Please give the data again in full, exactly as it reads.

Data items
- - -
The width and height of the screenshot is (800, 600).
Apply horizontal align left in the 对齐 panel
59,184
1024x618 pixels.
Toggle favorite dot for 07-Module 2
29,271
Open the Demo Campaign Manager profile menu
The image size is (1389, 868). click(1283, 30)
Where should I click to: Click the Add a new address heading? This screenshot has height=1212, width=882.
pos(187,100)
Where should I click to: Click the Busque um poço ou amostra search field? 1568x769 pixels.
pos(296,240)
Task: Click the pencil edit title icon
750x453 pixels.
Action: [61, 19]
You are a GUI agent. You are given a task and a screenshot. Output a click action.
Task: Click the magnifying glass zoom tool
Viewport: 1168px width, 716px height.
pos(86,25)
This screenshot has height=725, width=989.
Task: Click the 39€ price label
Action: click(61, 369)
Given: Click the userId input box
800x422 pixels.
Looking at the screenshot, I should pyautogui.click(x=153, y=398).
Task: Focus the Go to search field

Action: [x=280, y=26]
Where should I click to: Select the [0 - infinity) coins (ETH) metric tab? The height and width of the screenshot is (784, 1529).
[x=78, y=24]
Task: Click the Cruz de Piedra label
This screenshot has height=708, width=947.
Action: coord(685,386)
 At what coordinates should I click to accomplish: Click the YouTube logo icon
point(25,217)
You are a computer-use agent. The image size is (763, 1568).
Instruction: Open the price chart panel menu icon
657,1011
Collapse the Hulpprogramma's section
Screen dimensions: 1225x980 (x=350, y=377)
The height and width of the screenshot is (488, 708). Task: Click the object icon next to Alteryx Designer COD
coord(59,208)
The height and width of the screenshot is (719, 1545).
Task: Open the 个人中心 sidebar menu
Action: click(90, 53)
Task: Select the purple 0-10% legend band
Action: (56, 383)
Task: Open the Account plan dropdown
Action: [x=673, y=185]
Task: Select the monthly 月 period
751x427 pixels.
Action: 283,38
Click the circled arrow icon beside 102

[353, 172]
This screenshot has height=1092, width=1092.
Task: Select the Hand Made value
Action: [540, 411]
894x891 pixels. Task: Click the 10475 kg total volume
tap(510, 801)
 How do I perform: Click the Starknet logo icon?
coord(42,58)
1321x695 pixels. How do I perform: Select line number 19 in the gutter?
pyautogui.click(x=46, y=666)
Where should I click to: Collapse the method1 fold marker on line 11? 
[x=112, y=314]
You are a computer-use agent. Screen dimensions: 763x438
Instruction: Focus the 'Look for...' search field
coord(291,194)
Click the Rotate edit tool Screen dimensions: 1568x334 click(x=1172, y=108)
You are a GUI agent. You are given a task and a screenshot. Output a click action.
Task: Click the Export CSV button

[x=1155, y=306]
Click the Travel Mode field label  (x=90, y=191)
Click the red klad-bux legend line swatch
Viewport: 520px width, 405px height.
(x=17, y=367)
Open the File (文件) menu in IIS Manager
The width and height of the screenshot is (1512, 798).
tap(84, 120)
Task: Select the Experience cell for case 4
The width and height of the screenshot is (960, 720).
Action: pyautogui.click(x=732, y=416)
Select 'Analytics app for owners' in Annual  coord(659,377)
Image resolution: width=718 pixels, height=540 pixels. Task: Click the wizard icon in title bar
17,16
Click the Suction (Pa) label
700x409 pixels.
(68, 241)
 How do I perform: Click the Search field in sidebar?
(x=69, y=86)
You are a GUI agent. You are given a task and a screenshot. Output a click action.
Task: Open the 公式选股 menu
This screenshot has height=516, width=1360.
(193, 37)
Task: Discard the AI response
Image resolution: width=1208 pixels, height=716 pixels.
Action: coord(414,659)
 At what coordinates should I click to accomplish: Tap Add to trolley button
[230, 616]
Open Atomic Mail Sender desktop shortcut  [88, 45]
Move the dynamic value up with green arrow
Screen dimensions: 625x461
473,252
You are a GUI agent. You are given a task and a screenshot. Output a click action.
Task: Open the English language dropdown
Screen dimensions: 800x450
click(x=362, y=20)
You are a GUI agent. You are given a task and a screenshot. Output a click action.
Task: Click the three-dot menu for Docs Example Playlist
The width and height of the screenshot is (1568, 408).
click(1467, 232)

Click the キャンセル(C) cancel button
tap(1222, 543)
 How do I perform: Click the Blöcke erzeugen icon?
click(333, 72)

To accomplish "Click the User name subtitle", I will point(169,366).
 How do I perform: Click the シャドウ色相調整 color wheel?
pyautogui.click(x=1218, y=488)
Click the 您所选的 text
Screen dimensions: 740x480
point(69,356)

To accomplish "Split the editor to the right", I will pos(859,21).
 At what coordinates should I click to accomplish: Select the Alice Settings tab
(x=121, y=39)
- - -
• [RESPONSE BOX]:
The width and height of the screenshot is (800, 600).
Apply horizontal align left in the 对齐 panel
59,184
1024x618 pixels.
Toggle favorite dot for 07-Module 2
29,271
Open the Demo Campaign Manager profile menu
The image size is (1389, 868). click(1283, 30)
Where should I click to: Click the Add a new address heading? This screenshot has height=1212, width=882.
pos(187,100)
Where should I click to: Click the Busque um poço ou amostra search field? 1568x769 pixels.
pos(296,240)
Task: Click the pencil edit title icon
750x453 pixels.
Action: [61, 19]
You are a GUI agent. You are given a task and a screenshot. Output a click action.
Task: Click the magnifying glass zoom tool
Viewport: 1168px width, 716px height.
pos(86,25)
This screenshot has height=725, width=989.
Task: Click the 39€ price label
Action: click(61, 369)
Given: Click the userId input box
800x422 pixels.
Looking at the screenshot, I should pyautogui.click(x=153, y=398).
Task: Focus the Go to search field

Action: [x=280, y=26]
Where should I click to: Select the [0 - infinity) coins (ETH) metric tab? The height and width of the screenshot is (784, 1529).
[x=78, y=24]
Task: Click the Cruz de Piedra label
This screenshot has height=708, width=947.
Action: coord(685,386)
 At what coordinates should I click to accomplish: Click the YouTube logo icon
point(25,217)
You are a computer-use agent. The image size is (763, 1568).
Instruction: Open the price chart panel menu icon
657,1011
Collapse the Hulpprogramma's section
Screen dimensions: 1225x980 (x=350, y=377)
The height and width of the screenshot is (488, 708). Task: Click the object icon next to Alteryx Designer COD
coord(59,208)
The height and width of the screenshot is (719, 1545).
Task: Open the 个人中心 sidebar menu
Action: click(90, 53)
Task: Select the purple 0-10% legend band
Action: (56, 383)
Task: Open the Account plan dropdown
Action: [x=673, y=185]
Task: Select the monthly 月 period
751x427 pixels.
Action: 283,38
Click the circled arrow icon beside 102

[353, 172]
This screenshot has height=1092, width=1092.
Task: Select the Hand Made value
Action: [540, 411]
894x891 pixels. Task: Click the 10475 kg total volume
tap(510, 801)
 How do I perform: Click the Starknet logo icon?
coord(42,58)
1321x695 pixels. How do I perform: Select line number 19 in the gutter?
pyautogui.click(x=46, y=666)
Where should I click to: Collapse the method1 fold marker on line 11? 
[x=112, y=314]
You are a computer-use agent. Screen dimensions: 763x438
Instruction: Focus the 'Look for...' search field
coord(291,194)
Click the Rotate edit tool Screen dimensions: 1568x334 click(x=1172, y=108)
You are a GUI agent. You are given a task and a screenshot. Output a click action.
Task: Click the Export CSV button

[x=1155, y=306]
Click the Travel Mode field label  (x=90, y=191)
Click the red klad-bux legend line swatch
Viewport: 520px width, 405px height.
(x=17, y=367)
Open the File (文件) menu in IIS Manager
The width and height of the screenshot is (1512, 798).
tap(84, 120)
Task: Select the Experience cell for case 4
The width and height of the screenshot is (960, 720).
Action: pyautogui.click(x=732, y=416)
Select 'Analytics app for owners' in Annual  coord(659,377)
Image resolution: width=718 pixels, height=540 pixels. Task: Click the wizard icon in title bar
17,16
Click the Suction (Pa) label
700x409 pixels.
(68, 241)
 How do I perform: Click the Search field in sidebar?
(x=69, y=86)
You are a GUI agent. You are given a task and a screenshot. Output a click action.
Task: Open the 公式选股 menu
This screenshot has height=516, width=1360.
(193, 37)
Task: Discard the AI response
Image resolution: width=1208 pixels, height=716 pixels.
Action: coord(414,659)
 At what coordinates should I click to accomplish: Tap Add to trolley button
[230, 616]
Open Atomic Mail Sender desktop shortcut  [88, 45]
Move the dynamic value up with green arrow
Screen dimensions: 625x461
473,252
You are a GUI agent. You are given a task and a screenshot. Output a click action.
Task: Open the English language dropdown
Screen dimensions: 800x450
click(x=362, y=20)
You are a GUI agent. You are given a task and a screenshot. Output a click action.
Task: Click the three-dot menu for Docs Example Playlist
The width and height of the screenshot is (1568, 408).
click(1467, 232)

Click the キャンセル(C) cancel button
tap(1222, 543)
 How do I perform: Click the Blöcke erzeugen icon?
click(333, 72)

To accomplish "Click the User name subtitle", I will point(169,366).
 How do I perform: Click the シャドウ色相調整 color wheel?
pyautogui.click(x=1218, y=488)
Click the 您所选的 text
Screen dimensions: 740x480
point(69,356)

To accomplish "Split the editor to the right", I will pos(859,21).
 At what coordinates should I click to accomplish: Select the Alice Settings tab
(x=121, y=39)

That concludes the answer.